[Dataset rows]
— Begin —

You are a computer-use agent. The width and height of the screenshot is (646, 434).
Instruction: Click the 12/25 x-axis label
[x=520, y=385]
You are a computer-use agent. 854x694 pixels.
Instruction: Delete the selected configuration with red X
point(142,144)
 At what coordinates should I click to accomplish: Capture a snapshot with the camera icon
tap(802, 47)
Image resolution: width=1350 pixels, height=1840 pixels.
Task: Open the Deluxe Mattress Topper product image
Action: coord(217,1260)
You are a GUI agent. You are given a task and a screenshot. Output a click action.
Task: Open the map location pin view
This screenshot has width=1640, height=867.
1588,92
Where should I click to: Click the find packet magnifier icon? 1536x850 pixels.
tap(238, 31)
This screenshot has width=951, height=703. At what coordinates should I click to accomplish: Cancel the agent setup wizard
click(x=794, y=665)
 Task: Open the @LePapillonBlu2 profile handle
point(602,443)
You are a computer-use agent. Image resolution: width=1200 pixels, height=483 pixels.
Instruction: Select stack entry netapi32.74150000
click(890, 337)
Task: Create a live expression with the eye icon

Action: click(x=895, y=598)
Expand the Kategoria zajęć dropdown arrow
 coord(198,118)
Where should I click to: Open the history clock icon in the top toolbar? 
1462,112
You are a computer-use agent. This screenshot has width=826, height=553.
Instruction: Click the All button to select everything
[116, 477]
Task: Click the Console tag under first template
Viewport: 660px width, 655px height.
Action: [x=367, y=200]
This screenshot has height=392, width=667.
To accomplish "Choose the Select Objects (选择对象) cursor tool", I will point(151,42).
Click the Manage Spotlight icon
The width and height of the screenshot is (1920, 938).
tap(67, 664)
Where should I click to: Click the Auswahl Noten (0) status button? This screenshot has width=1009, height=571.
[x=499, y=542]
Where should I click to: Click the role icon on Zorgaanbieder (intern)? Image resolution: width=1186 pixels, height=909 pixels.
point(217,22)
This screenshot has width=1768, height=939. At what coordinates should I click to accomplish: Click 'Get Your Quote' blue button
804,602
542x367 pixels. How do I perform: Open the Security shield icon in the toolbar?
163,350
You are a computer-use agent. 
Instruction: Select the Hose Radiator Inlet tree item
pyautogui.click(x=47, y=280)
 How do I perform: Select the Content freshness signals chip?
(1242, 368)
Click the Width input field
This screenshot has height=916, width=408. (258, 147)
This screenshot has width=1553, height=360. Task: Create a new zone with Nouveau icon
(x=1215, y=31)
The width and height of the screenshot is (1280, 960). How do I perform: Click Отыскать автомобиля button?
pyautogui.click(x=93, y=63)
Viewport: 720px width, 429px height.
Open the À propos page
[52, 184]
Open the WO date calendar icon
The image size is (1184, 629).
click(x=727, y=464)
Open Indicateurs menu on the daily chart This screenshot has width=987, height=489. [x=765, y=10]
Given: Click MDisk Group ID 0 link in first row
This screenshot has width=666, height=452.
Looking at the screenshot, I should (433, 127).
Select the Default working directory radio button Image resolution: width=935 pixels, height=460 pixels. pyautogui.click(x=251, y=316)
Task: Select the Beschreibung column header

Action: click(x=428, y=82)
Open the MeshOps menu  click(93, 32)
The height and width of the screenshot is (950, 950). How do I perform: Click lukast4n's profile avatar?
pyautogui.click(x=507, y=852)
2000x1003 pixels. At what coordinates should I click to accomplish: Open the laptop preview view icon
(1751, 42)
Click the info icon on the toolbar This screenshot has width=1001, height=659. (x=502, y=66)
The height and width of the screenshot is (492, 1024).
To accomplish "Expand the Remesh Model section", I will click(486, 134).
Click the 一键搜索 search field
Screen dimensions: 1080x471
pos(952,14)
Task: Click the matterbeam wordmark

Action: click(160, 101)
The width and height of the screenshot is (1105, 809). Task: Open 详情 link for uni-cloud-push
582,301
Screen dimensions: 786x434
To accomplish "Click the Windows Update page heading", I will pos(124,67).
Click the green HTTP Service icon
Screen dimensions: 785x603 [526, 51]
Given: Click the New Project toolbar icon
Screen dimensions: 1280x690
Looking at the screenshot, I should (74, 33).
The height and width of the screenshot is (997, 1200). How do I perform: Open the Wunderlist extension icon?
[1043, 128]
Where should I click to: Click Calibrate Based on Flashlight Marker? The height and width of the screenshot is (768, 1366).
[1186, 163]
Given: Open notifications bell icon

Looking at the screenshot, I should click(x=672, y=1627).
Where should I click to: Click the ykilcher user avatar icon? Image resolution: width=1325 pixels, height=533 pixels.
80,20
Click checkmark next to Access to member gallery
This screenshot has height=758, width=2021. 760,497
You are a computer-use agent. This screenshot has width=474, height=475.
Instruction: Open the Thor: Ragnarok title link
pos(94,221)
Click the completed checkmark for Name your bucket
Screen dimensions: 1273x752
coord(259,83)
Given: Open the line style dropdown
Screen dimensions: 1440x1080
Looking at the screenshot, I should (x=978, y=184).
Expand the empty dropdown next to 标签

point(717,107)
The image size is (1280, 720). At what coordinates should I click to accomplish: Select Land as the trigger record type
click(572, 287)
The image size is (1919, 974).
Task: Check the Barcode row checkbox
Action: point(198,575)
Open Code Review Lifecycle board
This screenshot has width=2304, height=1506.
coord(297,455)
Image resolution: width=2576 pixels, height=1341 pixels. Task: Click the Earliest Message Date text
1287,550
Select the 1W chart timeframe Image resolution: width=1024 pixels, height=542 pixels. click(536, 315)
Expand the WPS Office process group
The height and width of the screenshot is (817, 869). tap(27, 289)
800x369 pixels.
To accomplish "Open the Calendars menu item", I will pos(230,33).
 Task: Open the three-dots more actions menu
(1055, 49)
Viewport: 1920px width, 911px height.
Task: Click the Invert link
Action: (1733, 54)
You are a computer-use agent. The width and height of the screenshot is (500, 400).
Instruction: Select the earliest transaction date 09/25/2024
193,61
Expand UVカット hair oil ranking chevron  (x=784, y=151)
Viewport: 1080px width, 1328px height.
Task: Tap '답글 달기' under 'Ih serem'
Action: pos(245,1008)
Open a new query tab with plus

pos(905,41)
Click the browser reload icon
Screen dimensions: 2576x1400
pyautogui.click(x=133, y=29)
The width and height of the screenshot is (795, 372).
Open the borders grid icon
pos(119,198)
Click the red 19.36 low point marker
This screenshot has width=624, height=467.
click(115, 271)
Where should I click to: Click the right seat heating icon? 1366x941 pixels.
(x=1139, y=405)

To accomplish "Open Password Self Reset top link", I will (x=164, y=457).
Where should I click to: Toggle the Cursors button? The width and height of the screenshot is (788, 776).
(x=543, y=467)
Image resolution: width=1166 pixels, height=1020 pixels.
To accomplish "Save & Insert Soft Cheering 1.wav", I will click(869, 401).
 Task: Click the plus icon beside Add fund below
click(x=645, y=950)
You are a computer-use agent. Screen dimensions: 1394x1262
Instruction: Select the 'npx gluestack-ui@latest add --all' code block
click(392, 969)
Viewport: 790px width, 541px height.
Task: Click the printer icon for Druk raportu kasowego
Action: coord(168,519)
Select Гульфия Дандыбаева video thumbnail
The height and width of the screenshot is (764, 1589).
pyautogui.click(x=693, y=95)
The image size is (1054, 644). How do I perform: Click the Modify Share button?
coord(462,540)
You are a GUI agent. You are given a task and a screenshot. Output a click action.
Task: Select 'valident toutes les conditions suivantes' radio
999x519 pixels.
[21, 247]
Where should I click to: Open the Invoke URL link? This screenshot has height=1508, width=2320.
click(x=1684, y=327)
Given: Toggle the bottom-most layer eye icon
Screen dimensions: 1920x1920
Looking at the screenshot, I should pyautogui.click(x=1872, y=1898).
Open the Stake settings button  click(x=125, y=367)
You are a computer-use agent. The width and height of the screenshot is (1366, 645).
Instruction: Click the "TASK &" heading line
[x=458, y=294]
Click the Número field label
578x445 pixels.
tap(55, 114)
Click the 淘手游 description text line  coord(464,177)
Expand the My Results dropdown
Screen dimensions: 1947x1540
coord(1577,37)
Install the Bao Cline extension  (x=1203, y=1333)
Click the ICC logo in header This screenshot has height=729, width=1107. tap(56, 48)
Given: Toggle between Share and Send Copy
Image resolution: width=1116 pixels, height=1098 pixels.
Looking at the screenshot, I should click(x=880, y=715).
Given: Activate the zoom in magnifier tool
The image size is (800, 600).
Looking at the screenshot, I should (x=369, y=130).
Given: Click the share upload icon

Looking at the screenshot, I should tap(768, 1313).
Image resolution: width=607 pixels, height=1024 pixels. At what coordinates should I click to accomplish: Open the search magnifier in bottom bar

— End —

| EXERCISE |
Copy out the lines from the one containing "Click the Número field label" through the end of the dataset rows.

| SOLUTION |
Click the Número field label
578x445 pixels.
tap(55, 114)
Click the 淘手游 description text line  coord(464,177)
Expand the My Results dropdown
Screen dimensions: 1947x1540
coord(1577,37)
Install the Bao Cline extension  (x=1203, y=1333)
Click the ICC logo in header This screenshot has height=729, width=1107. tap(56, 48)
Given: Toggle between Share and Send Copy
Image resolution: width=1116 pixels, height=1098 pixels.
Looking at the screenshot, I should click(x=880, y=715).
Given: Activate the zoom in magnifier tool
The image size is (800, 600).
Looking at the screenshot, I should (x=369, y=130).
Given: Click the share upload icon

Looking at the screenshot, I should tap(768, 1313).
Image resolution: width=607 pixels, height=1024 pixels. At what coordinates should I click to accomplish: Open the search magnifier in bottom bar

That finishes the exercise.